Trotz Corona-Krise ist der Prozess um den Missbrauch von sieben behinderten Buben vor dem Landgericht Würzburg an einem entscheidenden Punkt angekommen: Gespannt blicken Richter, Opfer und Verteidigung der Verhandlung an diesem Mittwoch entgegen. Der renommierte Psychiater Norbert Nedopil ergreift dann vor Gericht das Wort. Wieder einmal könnte einer der namhaftesten Gerichtsgutachter die Weichen dafür stellen, wie ein Verbrechen beurteilen wird und wie die Strafe ausfällt.
In zahlreichen Prozessen Einfluss genommen
Norbert Nedopil leitete früher die Forensik der Universität Würzburg. Sein Wort hat Gewicht, wenn es um die Frage geht, was im Kopf eines Angeklagten vorging. Aufsehen erregten seine Gutachten über den mörderischen „Maskenmann“ Martin Ney, den zu Unrecht eingesperrten Gustl Mollath oder über die Rechtsterroristin Beate Zschäpe.

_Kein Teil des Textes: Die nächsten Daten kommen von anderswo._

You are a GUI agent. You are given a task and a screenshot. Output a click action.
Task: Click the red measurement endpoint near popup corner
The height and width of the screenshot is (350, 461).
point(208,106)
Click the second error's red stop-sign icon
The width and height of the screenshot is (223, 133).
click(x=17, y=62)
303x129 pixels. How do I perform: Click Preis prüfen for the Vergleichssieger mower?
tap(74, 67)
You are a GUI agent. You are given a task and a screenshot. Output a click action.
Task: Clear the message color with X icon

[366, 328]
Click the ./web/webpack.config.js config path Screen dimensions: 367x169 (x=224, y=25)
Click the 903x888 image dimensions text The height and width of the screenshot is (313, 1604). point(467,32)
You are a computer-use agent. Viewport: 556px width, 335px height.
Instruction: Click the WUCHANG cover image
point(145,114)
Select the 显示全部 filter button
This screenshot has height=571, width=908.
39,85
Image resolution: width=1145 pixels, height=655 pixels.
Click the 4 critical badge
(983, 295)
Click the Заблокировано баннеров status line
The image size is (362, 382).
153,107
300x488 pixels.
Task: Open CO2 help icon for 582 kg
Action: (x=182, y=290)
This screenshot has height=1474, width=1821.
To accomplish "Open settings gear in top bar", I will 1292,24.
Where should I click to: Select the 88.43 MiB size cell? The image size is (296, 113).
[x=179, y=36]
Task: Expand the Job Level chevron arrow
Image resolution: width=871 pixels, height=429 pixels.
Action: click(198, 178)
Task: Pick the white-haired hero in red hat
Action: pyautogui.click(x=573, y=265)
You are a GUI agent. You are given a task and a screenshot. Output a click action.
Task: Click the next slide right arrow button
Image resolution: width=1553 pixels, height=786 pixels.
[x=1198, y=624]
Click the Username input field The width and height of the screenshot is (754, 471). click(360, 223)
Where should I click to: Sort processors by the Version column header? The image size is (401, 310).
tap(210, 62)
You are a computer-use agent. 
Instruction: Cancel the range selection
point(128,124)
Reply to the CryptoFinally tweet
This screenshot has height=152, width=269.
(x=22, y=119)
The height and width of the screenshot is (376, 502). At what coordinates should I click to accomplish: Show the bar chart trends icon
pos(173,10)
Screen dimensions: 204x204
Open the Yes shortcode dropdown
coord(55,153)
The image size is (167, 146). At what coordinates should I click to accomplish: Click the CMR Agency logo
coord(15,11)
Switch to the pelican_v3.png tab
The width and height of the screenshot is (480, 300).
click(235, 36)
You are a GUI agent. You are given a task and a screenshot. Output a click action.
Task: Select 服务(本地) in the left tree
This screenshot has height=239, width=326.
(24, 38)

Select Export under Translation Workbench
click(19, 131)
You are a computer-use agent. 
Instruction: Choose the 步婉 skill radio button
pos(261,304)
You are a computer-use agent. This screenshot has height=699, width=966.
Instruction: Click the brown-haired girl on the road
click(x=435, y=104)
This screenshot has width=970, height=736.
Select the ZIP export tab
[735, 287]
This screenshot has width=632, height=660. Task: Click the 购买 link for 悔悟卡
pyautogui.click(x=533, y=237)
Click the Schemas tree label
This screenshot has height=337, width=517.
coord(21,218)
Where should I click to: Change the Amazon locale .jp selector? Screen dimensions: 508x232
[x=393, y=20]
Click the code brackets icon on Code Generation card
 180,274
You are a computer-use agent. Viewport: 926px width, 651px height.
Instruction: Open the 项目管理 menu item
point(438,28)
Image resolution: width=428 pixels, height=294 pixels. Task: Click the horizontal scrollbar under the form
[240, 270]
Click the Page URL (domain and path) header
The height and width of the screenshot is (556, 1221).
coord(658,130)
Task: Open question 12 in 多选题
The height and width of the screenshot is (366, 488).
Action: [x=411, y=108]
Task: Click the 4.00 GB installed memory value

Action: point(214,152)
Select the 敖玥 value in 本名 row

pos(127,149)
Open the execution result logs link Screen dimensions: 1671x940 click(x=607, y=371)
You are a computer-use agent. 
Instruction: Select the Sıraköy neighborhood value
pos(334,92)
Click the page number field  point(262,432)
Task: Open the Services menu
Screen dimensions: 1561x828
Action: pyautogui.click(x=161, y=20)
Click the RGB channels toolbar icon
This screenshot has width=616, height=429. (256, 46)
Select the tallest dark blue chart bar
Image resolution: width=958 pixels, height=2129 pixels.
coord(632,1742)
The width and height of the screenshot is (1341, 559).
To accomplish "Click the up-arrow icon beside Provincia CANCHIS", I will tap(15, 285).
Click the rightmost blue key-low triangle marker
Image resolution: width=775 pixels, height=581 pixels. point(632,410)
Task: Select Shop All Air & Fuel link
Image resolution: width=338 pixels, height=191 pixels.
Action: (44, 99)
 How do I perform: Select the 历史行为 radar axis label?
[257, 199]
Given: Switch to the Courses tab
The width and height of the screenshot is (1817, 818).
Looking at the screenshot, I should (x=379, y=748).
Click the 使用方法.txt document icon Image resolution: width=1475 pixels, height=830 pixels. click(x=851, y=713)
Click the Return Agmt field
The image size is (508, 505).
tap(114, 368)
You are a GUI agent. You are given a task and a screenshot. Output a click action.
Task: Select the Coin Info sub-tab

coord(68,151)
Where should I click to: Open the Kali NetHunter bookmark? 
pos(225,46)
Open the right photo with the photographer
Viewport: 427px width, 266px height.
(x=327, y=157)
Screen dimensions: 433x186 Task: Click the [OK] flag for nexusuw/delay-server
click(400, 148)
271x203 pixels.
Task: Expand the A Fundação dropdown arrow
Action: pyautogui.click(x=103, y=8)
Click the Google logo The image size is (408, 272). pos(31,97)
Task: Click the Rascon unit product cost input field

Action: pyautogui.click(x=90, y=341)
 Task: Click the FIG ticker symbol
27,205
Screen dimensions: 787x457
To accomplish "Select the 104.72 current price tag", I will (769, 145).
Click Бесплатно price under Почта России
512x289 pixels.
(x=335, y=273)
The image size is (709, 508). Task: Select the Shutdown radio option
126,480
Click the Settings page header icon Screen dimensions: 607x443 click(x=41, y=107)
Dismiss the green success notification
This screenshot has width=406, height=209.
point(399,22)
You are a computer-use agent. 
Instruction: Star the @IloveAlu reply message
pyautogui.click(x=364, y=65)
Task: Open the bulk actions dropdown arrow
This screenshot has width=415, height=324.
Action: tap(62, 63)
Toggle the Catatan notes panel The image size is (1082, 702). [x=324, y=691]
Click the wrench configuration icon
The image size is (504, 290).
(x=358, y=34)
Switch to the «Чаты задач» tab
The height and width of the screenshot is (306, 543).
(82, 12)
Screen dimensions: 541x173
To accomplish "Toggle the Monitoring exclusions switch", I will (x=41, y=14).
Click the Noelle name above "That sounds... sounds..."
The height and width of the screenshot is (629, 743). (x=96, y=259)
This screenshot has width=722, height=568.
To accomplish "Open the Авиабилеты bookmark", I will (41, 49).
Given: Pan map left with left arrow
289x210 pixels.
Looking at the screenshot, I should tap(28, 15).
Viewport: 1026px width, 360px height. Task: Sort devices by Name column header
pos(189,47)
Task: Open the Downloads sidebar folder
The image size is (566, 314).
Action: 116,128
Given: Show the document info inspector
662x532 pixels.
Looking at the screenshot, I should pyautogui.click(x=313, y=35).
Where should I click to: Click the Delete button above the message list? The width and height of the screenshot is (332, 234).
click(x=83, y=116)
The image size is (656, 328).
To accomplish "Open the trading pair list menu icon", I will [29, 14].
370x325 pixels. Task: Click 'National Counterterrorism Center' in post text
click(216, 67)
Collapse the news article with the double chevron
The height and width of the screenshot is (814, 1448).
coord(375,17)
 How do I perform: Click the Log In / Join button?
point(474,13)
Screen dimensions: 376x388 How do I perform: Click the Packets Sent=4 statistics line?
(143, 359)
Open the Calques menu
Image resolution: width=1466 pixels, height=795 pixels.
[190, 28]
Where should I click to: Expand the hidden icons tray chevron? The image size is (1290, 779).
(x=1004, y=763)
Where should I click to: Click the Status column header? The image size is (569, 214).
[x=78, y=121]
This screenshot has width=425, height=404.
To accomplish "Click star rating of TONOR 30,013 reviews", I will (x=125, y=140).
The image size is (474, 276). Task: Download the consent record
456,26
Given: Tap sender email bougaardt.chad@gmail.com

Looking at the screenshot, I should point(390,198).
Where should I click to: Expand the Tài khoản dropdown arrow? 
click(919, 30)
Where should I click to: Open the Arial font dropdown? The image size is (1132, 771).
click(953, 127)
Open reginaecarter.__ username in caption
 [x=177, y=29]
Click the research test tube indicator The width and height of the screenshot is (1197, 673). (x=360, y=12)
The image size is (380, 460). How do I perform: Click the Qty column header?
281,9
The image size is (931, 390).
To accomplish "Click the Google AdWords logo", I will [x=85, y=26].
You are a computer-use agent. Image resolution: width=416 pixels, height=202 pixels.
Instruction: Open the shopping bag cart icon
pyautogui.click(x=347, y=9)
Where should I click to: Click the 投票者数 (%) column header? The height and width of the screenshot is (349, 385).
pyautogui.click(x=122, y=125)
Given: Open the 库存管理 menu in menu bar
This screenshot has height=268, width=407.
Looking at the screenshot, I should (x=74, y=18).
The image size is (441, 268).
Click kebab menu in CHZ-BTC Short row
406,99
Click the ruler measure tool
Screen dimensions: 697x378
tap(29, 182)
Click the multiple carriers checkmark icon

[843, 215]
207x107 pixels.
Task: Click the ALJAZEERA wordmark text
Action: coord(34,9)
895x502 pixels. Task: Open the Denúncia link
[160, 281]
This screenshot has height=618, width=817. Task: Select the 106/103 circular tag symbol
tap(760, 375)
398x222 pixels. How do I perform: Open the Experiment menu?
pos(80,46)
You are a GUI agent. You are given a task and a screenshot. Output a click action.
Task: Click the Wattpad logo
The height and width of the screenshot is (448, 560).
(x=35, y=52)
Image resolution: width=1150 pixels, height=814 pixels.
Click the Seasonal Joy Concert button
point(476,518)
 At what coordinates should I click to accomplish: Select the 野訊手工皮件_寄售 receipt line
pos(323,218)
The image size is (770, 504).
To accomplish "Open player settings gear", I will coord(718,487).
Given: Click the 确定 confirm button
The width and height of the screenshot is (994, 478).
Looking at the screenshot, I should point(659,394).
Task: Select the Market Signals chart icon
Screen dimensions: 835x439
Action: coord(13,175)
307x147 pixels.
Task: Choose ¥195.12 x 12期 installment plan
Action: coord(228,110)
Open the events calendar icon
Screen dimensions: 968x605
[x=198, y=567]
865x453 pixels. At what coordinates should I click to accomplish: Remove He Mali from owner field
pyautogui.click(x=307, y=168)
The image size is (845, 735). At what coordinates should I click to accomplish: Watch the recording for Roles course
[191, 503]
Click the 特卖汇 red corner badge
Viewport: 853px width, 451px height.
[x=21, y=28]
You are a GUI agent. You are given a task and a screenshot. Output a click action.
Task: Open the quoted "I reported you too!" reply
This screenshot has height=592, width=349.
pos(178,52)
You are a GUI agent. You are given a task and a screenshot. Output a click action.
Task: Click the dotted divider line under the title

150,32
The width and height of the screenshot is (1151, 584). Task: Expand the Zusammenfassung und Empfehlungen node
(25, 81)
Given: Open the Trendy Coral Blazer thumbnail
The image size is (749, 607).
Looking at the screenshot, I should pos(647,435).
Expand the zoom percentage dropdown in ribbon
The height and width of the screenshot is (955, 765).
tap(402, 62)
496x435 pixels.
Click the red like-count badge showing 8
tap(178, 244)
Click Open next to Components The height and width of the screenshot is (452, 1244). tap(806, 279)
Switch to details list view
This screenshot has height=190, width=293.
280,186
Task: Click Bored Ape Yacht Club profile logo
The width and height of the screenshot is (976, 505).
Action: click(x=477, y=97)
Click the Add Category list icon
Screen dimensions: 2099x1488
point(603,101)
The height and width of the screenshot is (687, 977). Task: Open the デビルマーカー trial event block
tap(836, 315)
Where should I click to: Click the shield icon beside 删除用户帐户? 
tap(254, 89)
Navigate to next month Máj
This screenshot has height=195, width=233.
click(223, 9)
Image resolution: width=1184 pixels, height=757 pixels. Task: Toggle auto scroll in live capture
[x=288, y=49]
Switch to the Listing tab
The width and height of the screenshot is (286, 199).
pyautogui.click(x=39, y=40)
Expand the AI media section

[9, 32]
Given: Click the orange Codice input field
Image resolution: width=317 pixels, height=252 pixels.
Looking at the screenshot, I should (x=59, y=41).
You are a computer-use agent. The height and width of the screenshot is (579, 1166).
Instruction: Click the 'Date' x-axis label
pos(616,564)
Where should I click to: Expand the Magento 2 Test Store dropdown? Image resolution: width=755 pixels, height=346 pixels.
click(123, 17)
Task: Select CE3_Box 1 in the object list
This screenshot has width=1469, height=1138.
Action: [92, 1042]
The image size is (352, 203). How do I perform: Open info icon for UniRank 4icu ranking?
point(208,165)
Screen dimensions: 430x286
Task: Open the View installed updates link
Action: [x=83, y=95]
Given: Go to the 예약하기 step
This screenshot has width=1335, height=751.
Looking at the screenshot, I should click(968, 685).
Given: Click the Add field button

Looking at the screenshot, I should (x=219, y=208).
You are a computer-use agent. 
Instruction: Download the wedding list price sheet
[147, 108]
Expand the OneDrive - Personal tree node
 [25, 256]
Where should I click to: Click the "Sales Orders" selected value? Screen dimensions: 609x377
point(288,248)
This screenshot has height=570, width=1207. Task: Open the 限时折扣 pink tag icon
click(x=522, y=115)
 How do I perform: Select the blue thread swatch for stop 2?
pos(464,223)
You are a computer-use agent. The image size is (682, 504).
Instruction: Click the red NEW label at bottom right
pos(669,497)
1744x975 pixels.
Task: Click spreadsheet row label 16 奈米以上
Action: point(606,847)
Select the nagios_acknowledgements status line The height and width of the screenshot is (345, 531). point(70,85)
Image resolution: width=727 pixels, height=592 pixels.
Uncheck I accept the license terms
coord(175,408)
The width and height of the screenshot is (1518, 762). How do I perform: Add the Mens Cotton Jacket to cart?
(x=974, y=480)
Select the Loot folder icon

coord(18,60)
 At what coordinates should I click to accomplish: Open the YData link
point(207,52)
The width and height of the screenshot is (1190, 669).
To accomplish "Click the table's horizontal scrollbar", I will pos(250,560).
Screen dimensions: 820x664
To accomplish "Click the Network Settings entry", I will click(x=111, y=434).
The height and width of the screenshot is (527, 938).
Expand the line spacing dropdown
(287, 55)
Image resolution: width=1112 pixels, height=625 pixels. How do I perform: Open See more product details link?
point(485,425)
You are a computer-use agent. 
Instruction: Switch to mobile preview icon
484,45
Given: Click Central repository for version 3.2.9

Nun soll Nedopil dem Landgericht Würzburg Hilfestellung bei der Beurteilung des angeklagten Würzburger Logopäden geben. Der 38-Jährige hat gestanden, sieben behinderte Buben bis zur Vergewaltigung missbraucht und dabei gefilmt zu haben – während der Therapie, die laut Verteidigung auch den missbrauchten Kindern zugute gekommen sein sollen. Die Strategie der Anwälte hatte zuletzt zu heftigen Konflikten vor Gericht geführt, weil ein Verteidiger ungehemmt Fürsprecher für seinen Mandanten unter den früheren Betreuern der Kinder suchte.
Urteil im Mai?
Spannend bleiben für alle Prozessbeteiligte und die Opfer zwei Fragen: Ist der Angeklagte voll schuldfähig? Und sieht Gutachter Nedopil – dem sich der Logopäde in stundenlangen Gesprächen anvertraut haben soll - den 38-Jährigen als so gefährlich an, dass er nach Verbüßen einer jahrelangen Gefängnisstrafe in Haft bleiben muss, weil er sonst eine Gefahr für kleine Buben bleibt?
Je nach Aussage des Sachverständigen an diesem Mittwoch, könnten schon am Donnerstag die Plädoyers beginnen – und ein Urteil im Mai würde in greifbare Nähe rücken.